[ACTIVITY] In your copy, reproduce each entry exactly and leave out the pictures.

[DATA EXCERPTS]
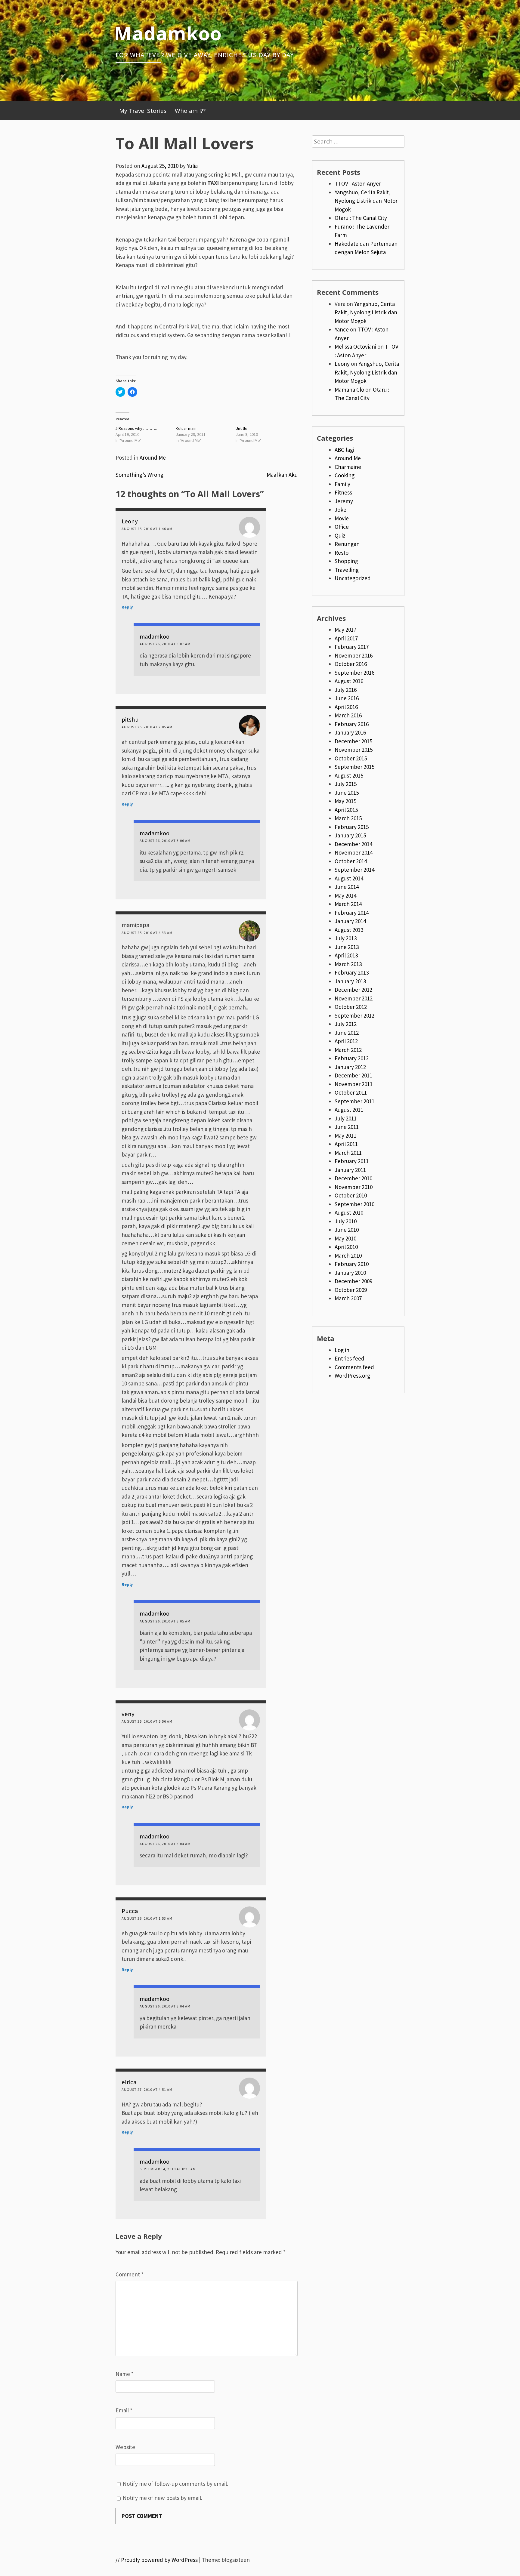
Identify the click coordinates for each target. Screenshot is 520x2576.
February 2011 (352, 1161)
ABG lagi (344, 449)
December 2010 (353, 1178)
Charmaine (348, 466)
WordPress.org (352, 1375)
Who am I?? (190, 111)
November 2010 (354, 1187)
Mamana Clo (349, 389)
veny (128, 1714)
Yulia (192, 165)
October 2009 (351, 1289)
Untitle (241, 428)
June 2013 (347, 947)
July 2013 (346, 938)
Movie (342, 518)
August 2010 (349, 1212)
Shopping (346, 561)
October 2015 (351, 758)
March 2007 (348, 1298)
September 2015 (354, 766)
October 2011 (351, 1092)
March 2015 (348, 818)
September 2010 (354, 1204)
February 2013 (352, 972)
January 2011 (350, 1169)
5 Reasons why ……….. (136, 428)
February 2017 (352, 646)
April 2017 (346, 638)
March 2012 (348, 1049)
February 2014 (352, 912)
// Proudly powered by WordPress (157, 2559)
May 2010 (345, 1238)
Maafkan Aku (282, 474)
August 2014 (349, 878)
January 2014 (350, 921)
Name (125, 2373)
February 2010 (352, 1264)
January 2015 (350, 835)
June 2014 (347, 886)
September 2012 (354, 1015)
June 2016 (347, 698)
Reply (127, 607)
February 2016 (352, 724)
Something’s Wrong (139, 474)
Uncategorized (353, 578)
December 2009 (353, 1281)
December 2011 (353, 1075)
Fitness (343, 492)
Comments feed (354, 1367)
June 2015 (347, 792)
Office (342, 526)
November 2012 (354, 998)
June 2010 (347, 1229)
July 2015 (346, 783)
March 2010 (348, 1255)
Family (342, 484)
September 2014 (354, 869)
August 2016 (349, 681)
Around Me (153, 457)
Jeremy (344, 501)
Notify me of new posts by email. (162, 2497)
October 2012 (351, 1006)
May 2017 (345, 629)
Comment (130, 2274)
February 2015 (352, 826)
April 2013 (346, 955)
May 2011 (345, 1135)
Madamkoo (168, 33)
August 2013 (349, 929)
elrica (129, 2082)
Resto (341, 552)
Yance (342, 329)
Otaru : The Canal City (361, 217)
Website (125, 2447)
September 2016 (354, 672)
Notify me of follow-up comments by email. (175, 2483)
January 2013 (350, 981)
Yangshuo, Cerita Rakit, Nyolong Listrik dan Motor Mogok (366, 201)
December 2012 (353, 989)
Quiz (340, 535)
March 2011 (348, 1152)
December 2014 (353, 844)
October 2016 (351, 663)
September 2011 (354, 1101)
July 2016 (346, 689)
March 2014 (348, 903)
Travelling (347, 569)
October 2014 (351, 861)
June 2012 (347, 1032)
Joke (340, 509)
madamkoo (154, 636)
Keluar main (186, 428)
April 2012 (346, 1041)
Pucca (130, 1911)
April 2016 (346, 706)
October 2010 (351, 1195)
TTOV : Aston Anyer (358, 183)
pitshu (130, 719)
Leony (130, 521)
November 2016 (354, 655)
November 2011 (354, 1084)
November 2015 (354, 749)
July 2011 (346, 1118)
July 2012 (346, 1024)
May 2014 (345, 895)
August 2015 (349, 775)
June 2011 (347, 1126)
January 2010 (350, 1272)
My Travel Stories (142, 111)
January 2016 (350, 732)
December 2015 (353, 741)
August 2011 (349, 1109)
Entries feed (349, 1358)
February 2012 (352, 1058)
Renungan (347, 543)
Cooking (344, 475)
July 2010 (346, 1221)
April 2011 (346, 1144)
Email (124, 2410)
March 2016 (348, 715)
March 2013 (348, 964)
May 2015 (345, 801)
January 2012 (350, 1067)
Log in (342, 1350)
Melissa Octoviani (355, 346)
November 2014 (354, 852)
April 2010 (346, 1246)
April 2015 (346, 809)
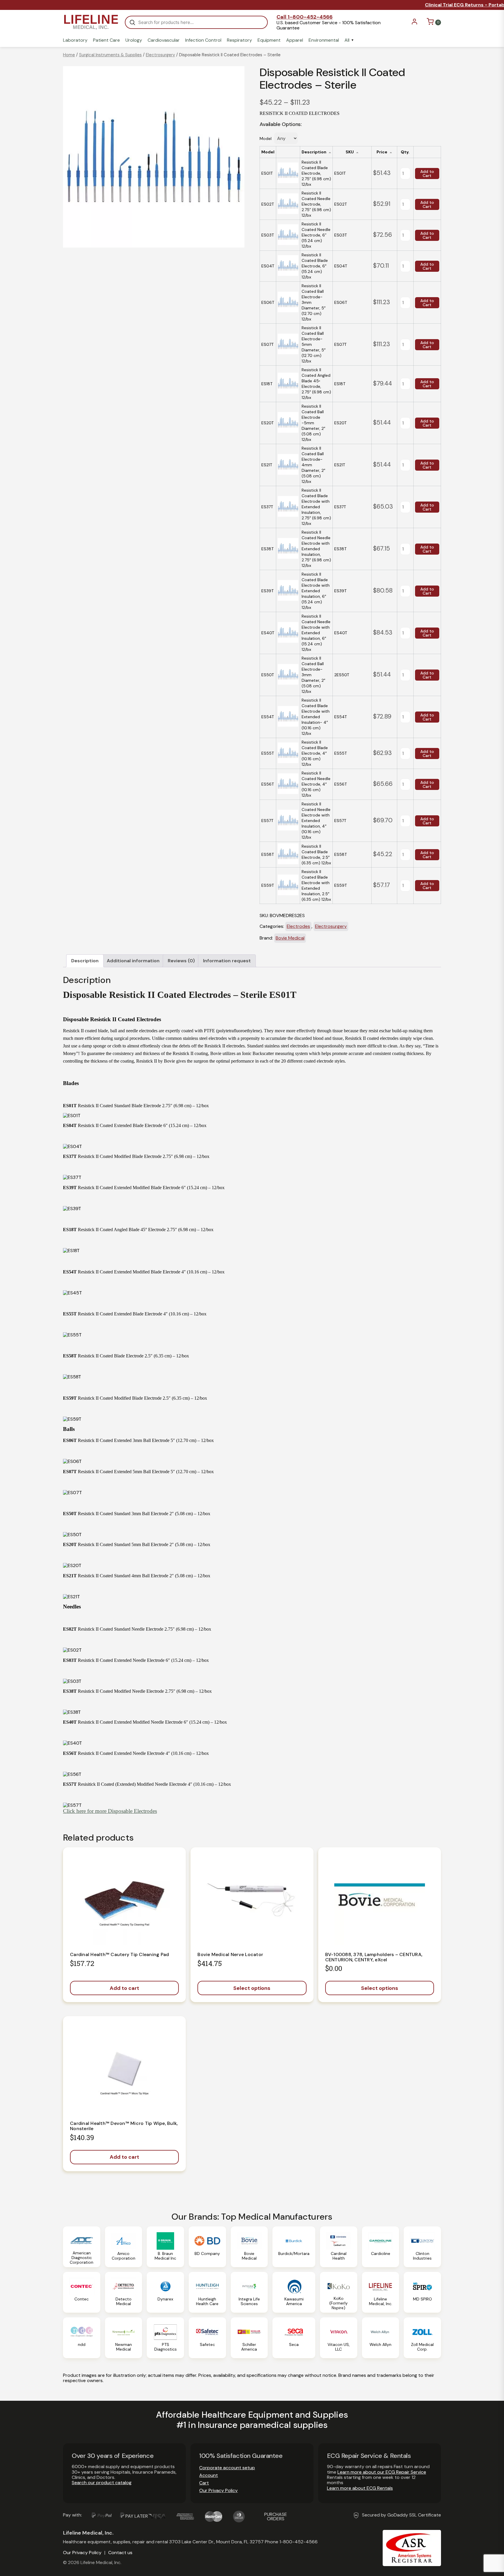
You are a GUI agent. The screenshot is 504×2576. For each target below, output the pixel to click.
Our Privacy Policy (218, 2490)
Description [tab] (85, 961)
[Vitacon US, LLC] (338, 2337)
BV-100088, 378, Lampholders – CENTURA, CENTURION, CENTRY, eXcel (374, 1957)
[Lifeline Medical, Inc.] (380, 2292)
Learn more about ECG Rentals (360, 2488)
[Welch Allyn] (380, 2337)
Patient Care (106, 40)
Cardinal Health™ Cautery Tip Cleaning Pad (119, 1954)
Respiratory (239, 40)
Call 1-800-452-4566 (304, 16)
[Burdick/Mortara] (293, 2246)
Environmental (324, 40)
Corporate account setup (227, 2468)
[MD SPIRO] (422, 2292)
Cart (204, 2483)
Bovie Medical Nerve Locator (230, 1954)
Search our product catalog (102, 2482)
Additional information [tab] (133, 961)
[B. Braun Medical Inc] (165, 2246)
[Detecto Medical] (123, 2292)
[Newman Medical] (123, 2337)
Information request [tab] (227, 961)
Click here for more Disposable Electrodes (110, 1811)
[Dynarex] (165, 2292)
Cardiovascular (164, 40)
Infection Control (203, 40)
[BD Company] (207, 2246)
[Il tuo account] (414, 23)
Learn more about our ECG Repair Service (381, 2472)
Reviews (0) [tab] (181, 961)
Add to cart (124, 1988)
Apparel (294, 40)
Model (266, 138)
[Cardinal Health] (338, 2246)
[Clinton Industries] (422, 2246)
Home (69, 55)
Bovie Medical (290, 938)
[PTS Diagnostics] (165, 2337)
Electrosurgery (160, 55)
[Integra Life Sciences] (249, 2292)
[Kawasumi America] (293, 2292)
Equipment (269, 40)
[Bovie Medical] (249, 2246)
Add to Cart (427, 173)
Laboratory (75, 40)
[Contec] (81, 2292)
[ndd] (81, 2337)
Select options (251, 1988)
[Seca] (293, 2337)
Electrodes (298, 926)
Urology (133, 40)
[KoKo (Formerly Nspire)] (338, 2292)
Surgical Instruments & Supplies (110, 55)
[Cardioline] (380, 2246)
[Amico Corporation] (123, 2246)
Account (208, 2475)
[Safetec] (207, 2337)
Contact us (120, 2552)
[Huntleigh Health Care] (207, 2292)
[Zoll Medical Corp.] (422, 2337)
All (346, 40)
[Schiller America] (249, 2337)
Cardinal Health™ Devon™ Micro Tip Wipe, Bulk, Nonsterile (124, 2126)
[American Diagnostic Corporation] (81, 2246)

[RESPONSE FOR THIS EXERCISE]
Identify the click coordinates for each target. Screenshot is 520x2576.
February 2011 (352, 1161)
ABG lagi (344, 449)
December 2010 (353, 1178)
Charmaine (348, 466)
WordPress.org (352, 1375)
Who am I?? (190, 111)
November 2010 (354, 1187)
Mamana Clo (349, 389)
veny (128, 1714)
Yulia (192, 165)
October 2009 (351, 1289)
Untitle (241, 428)
June 2013 (347, 947)
July 2013 (346, 938)
Movie (342, 518)
August 2010 (349, 1212)
Shopping (346, 561)
October 2015 (351, 758)
March 2007 (348, 1298)
September 2015 (354, 766)
October 2011 (351, 1092)
March 2015 (348, 818)
September 2010 (354, 1204)
February 2013 (352, 972)
January 2011 (350, 1169)
5 Reasons why ……….. (136, 428)
February 2017 (352, 646)
April 2017 (346, 638)
March 2012 (348, 1049)
February 2014 (352, 912)
// Proudly powered by WordPress (157, 2559)
May 2010 (345, 1238)
Maafkan Aku (282, 474)
August 2014 (349, 878)
January 2014 (350, 921)
Name (125, 2373)
February 2010 (352, 1264)
January 2015 (350, 835)
June 2014 (347, 886)
September 2012 (354, 1015)
June 2016 (347, 698)
Reply (127, 607)
February 2016 (352, 724)
Something’s Wrong (139, 474)
Uncategorized (353, 578)
December 2009 (353, 1281)
December 2011 (353, 1075)
Fitness (343, 492)
Comments feed (354, 1367)
June 2015 (347, 792)
Office (342, 526)
November 2012 (354, 998)
June 2010 (347, 1229)
July 2015 (346, 783)
March 2010 (348, 1255)
Family (342, 484)
September 2014 (354, 869)
August 2016 (349, 681)
Around Me (153, 457)
Jeremy (344, 501)
Notify me of new posts by email. (162, 2497)
October 2012 (351, 1006)
May 2017 (345, 629)
Comment (130, 2274)
February 2015 (352, 826)
April 2013 (346, 955)
May 2011 (345, 1135)
Madamkoo (168, 33)
August 2013 (349, 929)
elrica (129, 2082)
Resto (341, 552)
Yance (342, 329)
Otaru : The Canal City (361, 217)
Website (125, 2447)
September 2016 (354, 672)
Notify me of follow-up comments by email. (175, 2483)
January 2013 (350, 981)
Yangshuo, Cerita Rakit, Nyolong Listrik dan Motor Mogok (366, 201)
December 2012 (353, 989)
Quiz (340, 535)
March 2011 (348, 1152)
December 2014 (353, 844)
October 2016 (351, 663)
September 2011 (354, 1101)
July 2016 (346, 689)
March 2014 (348, 903)
Travelling (347, 569)
October 2014 (351, 861)
June 2012 (347, 1032)
Joke (340, 509)
madamkoo (154, 636)
Keluar main (186, 428)
April 2012 (346, 1041)
Pucca (130, 1911)
April 2016 (346, 706)
October 2010 (351, 1195)
TTOV : Aston Anyer (358, 183)
pitshu (130, 719)
Leony (130, 521)
November 2016 (354, 655)
November 2011 (354, 1084)
November 2015 (354, 749)
July 2011 (346, 1118)
July 2012 (346, 1024)
May 2014 (345, 895)
August 2015 (349, 775)
June 2011 (347, 1126)
January 2010 (350, 1272)
My Travel Stories (142, 111)
January 2016 (350, 732)
December 2015 (353, 741)
August 2011 (349, 1109)
Entries feed (349, 1358)
February 2012 (352, 1058)
Renungan (347, 543)
Cooking (344, 475)
July 2010 (346, 1221)
April 2011 (346, 1144)
Email (124, 2410)
March 2016 (348, 715)
March 2013 (348, 964)
May 2015 (345, 801)
January 2012 (350, 1067)
Log in (342, 1350)
Melissa Octoviani (355, 346)
November 2014 (354, 852)
April 2010 (346, 1246)
April 2015 (346, 809)
You are a GUI agent. The screenshot is 504×2576. For each target below, output the pixel to click.
Our Privacy Policy (218, 2490)
Description [tab] (85, 961)
[Vitacon US, LLC] (338, 2337)
BV-100088, 378, Lampholders – CENTURA, CENTURION, CENTRY, eXcel (374, 1957)
[Lifeline Medical, Inc.] (380, 2292)
Learn more about ECG Rentals (360, 2488)
[Welch Allyn] (380, 2337)
Patient Care (106, 40)
Cardinal Health™ Cautery Tip Cleaning Pad (119, 1954)
Respiratory (239, 40)
Call 1-800-452-4566 (304, 16)
[Burdick/Mortara] (293, 2246)
Environmental (324, 40)
Corporate account setup (227, 2468)
[MD SPIRO] (422, 2292)
Cart (204, 2483)
Bovie Medical Nerve Locator (230, 1954)
Search our product catalog (102, 2482)
Additional information [tab] (133, 961)
[B. Braun Medical Inc] (165, 2246)
[Detecto Medical] (123, 2292)
[Newman Medical] (123, 2337)
Information request [tab] (227, 961)
Click here for more Disposable Electrodes (110, 1811)
[Dynarex] (165, 2292)
Cardiovascular (164, 40)
Infection Control (203, 40)
[BD Company] (207, 2246)
[Il tuo account] (414, 23)
Learn more about our ECG Repair Service (381, 2472)
Reviews (0) [tab] (181, 961)
Add to cart (124, 1988)
Apparel (294, 40)
Model (266, 138)
[Cardinal Health] (338, 2246)
[Clinton Industries] (422, 2246)
Home (69, 55)
Bovie Medical (290, 938)
[PTS Diagnostics] (165, 2337)
Electrosurgery (160, 55)
[Integra Life Sciences] (249, 2292)
[Kawasumi America] (293, 2292)
Equipment (269, 40)
[Bovie Medical] (249, 2246)
Add to Cart (427, 173)
Laboratory (75, 40)
[Contec] (81, 2292)
[ndd] (81, 2337)
Select options (251, 1988)
[Seca] (293, 2337)
Electrodes (298, 926)
Urology (133, 40)
[KoKo (Formerly Nspire)] (338, 2292)
Surgical Instruments & Supplies (110, 55)
[Cardioline] (380, 2246)
[Amico Corporation] (123, 2246)
Account (208, 2475)
[Safetec] (207, 2337)
Contact us (120, 2552)
[Huntleigh Health Care] (207, 2292)
[Zoll Medical Corp.] (422, 2337)
All (346, 40)
[Schiller America] (249, 2337)
Cardinal Health™ Devon™ Micro Tip Wipe, Bulk, Nonsterile (124, 2126)
[American Diagnostic Corporation] (81, 2246)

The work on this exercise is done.